Aim - Count the lines in the entries below that contain the word "Select", and reply with the number alone.

Supplied data -

'''

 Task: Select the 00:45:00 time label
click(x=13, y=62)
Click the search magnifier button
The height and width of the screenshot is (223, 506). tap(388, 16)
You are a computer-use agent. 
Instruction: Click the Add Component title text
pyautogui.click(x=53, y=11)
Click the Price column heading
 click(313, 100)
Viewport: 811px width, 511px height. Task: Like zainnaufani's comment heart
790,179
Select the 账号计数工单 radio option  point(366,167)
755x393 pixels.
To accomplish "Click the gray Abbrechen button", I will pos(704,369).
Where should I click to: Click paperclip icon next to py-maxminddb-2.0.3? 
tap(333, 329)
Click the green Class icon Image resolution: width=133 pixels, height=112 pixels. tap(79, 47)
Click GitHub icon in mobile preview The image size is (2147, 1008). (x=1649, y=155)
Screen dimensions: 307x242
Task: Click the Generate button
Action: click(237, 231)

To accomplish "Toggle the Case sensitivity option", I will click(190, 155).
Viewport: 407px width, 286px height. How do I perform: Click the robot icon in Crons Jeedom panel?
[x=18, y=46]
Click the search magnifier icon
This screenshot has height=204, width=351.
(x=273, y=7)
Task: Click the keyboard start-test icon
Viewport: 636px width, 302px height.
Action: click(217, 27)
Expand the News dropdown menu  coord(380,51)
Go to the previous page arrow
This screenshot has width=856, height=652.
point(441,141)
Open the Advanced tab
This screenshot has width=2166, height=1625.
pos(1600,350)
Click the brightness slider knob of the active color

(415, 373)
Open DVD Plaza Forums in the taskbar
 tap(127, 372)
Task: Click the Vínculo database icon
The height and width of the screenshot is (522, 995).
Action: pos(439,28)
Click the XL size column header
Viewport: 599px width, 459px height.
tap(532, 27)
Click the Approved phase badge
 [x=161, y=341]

'''

In response - 2